The third gallery is the size of the other two combined, named after donors Hilary M. Weston and W. Galen Weston, and it covers the period that is currently being written: Modern Canada. From 1914 until 2017, the mezzanine overlooking the Hub has no chronology, just a diverse layout reflecting the complicated nature of Canada.
The push for independence and prosperity, the interwoven story of First Nations told in their own words, and the identity of Canada on the world stage all play major roles in the top-floor gallery. The floor is filled with memorabilia like Terry Fox’s Marathon of Hope t-shirt, Maurice “Rocket” Richard’s Montréal Canadiens jersey, and Lester B. Pearson’s 1957 Nobel Peace Prize. How Quebec nationalism has shaped not only the province but the rest of the country is examined from province’s Quiet Revolution to patriotic separatism that almost bubbled over during two referenda in 1980 and 1995.
There are painful panels to read that shine a light on the cultural suppression of Inuit and First Nations culture for many decades. One large pull quote from our founding Prime Minister John A. McDonald stands out: “Indian children should be withdrawn as much as possible from the parental influence.” Right around the corner are the colourful and vibrant art pieces in painting and dress that only the Haida of British Columbia could design. The #IdleNoMore movement also takes a prominent display amongst the sometimes uncomfortable history of the past federal stance on Indigenous peoples and their fight for respected rights.

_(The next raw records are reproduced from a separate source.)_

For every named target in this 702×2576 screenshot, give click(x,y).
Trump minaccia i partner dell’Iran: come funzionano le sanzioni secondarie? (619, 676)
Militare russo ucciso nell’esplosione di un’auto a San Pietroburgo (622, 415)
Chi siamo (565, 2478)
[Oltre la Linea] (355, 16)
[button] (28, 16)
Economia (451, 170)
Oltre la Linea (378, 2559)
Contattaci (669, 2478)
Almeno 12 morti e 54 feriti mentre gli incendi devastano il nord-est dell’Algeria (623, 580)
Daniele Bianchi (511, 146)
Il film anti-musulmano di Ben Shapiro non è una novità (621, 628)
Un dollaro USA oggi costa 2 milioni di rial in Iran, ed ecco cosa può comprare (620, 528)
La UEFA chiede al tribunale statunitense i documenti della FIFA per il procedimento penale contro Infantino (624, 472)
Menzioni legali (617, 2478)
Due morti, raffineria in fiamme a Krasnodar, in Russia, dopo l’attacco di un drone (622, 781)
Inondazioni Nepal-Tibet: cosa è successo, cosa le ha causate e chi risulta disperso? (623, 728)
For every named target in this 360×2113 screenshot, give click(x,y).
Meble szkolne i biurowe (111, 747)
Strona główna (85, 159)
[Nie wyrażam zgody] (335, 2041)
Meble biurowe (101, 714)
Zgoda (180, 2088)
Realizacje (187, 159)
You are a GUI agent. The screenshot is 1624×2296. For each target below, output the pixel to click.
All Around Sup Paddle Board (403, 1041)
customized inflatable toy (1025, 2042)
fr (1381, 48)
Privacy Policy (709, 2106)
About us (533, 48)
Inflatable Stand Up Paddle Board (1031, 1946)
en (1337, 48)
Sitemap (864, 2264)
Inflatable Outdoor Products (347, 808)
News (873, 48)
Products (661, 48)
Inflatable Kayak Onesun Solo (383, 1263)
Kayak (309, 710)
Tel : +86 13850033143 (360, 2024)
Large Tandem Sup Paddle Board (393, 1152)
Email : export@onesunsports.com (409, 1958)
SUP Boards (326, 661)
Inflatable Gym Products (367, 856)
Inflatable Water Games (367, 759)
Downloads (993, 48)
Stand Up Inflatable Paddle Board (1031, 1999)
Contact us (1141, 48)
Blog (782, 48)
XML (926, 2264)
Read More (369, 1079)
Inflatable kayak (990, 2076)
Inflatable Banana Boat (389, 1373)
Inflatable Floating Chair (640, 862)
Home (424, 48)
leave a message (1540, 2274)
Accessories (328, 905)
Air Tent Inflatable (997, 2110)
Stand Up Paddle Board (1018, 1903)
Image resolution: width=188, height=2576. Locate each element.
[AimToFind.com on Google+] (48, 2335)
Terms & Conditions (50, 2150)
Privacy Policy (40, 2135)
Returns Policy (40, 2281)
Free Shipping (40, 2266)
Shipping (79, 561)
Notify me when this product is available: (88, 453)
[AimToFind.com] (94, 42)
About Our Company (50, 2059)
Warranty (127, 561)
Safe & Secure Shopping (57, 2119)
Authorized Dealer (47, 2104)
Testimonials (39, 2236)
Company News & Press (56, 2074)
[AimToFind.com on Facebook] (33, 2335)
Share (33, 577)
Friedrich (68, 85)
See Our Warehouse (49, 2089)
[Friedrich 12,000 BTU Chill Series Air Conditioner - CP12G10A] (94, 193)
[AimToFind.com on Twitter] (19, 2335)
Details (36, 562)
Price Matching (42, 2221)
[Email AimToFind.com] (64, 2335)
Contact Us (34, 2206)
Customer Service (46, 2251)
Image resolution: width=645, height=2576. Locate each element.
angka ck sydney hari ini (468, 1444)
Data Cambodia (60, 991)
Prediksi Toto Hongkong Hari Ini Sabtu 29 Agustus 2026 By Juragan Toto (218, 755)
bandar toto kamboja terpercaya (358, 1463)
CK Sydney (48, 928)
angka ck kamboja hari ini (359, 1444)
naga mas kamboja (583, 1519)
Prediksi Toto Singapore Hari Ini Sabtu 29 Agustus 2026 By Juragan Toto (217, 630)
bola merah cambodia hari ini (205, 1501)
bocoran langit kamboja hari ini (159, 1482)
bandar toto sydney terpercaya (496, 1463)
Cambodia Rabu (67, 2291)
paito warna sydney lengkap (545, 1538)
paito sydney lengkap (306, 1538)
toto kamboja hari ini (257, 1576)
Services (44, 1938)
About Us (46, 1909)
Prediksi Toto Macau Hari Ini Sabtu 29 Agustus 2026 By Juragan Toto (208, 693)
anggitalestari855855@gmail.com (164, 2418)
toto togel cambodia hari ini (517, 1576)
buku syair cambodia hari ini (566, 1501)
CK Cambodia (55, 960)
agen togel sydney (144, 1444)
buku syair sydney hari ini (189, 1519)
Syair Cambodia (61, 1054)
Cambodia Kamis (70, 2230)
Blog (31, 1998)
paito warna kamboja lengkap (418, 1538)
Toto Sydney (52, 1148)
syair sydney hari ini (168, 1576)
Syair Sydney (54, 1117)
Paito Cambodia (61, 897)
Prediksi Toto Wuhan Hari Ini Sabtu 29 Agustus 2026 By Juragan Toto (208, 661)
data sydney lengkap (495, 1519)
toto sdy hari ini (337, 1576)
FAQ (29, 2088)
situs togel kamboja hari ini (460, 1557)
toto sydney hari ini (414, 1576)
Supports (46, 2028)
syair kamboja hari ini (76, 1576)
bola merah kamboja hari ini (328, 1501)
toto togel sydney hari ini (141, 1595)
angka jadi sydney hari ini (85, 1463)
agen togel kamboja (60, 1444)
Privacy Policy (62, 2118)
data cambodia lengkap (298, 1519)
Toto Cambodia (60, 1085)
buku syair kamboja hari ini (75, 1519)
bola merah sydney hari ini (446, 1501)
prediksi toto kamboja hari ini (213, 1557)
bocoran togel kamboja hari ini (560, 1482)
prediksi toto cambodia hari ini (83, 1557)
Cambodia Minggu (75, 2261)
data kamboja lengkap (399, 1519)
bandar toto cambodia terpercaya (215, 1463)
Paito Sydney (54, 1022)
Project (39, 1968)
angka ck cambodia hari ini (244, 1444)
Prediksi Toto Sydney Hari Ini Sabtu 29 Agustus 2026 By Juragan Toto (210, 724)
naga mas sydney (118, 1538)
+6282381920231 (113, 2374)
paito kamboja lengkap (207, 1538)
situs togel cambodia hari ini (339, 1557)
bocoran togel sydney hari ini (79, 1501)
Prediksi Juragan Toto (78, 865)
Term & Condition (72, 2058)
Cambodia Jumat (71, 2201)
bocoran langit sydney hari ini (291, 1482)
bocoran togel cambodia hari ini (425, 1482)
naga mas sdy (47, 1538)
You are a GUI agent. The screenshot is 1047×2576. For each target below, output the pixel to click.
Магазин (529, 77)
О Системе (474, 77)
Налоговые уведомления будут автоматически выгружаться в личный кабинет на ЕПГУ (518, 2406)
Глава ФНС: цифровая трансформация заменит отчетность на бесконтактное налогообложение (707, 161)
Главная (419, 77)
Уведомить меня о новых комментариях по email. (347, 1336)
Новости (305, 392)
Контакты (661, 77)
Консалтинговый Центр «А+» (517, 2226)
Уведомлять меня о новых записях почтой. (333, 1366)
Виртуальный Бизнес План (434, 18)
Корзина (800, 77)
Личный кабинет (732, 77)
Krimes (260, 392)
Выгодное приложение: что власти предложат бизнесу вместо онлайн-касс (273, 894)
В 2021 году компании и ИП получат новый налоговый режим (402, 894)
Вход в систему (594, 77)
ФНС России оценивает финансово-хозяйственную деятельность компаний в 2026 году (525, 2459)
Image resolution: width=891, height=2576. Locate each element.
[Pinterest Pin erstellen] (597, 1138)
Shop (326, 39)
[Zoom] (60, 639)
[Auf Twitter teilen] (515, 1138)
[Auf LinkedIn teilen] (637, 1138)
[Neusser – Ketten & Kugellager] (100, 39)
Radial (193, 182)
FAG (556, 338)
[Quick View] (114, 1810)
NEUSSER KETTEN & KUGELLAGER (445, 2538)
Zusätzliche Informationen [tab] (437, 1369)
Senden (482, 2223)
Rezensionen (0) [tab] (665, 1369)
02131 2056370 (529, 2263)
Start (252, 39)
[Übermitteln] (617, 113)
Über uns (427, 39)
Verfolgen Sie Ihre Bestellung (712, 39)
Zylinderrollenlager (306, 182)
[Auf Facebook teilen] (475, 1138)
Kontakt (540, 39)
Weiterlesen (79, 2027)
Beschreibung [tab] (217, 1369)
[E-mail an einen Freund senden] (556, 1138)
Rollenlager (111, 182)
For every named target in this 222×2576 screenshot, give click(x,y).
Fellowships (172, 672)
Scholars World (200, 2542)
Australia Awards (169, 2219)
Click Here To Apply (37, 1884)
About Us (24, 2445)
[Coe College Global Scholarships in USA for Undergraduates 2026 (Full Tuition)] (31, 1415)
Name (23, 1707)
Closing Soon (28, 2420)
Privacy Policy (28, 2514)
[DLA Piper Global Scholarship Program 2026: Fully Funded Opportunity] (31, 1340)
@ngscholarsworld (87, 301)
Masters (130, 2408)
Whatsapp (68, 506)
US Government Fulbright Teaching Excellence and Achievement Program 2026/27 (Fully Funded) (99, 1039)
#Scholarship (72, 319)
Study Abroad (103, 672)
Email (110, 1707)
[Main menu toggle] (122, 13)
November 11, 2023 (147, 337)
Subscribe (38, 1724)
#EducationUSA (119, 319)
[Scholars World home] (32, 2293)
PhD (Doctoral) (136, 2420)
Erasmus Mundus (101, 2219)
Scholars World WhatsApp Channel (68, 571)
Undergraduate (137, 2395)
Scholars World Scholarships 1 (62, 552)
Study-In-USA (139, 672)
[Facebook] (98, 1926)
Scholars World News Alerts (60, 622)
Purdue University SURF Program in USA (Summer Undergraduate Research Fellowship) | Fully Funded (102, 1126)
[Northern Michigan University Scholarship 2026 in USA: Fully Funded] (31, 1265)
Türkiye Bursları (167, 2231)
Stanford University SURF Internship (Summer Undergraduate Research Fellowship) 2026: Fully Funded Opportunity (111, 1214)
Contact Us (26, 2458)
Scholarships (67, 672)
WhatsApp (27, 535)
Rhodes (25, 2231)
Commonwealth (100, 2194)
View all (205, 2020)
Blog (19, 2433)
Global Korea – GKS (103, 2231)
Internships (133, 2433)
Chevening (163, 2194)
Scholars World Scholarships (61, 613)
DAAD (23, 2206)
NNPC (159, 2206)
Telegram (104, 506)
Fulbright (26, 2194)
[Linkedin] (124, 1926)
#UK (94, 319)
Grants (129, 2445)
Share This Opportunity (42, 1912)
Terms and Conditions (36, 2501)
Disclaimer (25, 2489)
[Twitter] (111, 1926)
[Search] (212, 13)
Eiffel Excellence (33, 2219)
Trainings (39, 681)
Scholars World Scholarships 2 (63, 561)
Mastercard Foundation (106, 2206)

“The Hall is unapologetic in its exploration of Canada’s history, depicting the moments we celebrate along with the darker chapters,” said O’Neill. “Chapters that absolutely must be told if we are to offer accurate account of this country’s past.”
Visitors will find conflicting images of a country far older than its 150 years of Confederation. The main message of the extensive and sometimes controversial Hall is that Canada is a great mix of conflict, struggle, and loss while also of success, accomplishment, and hope.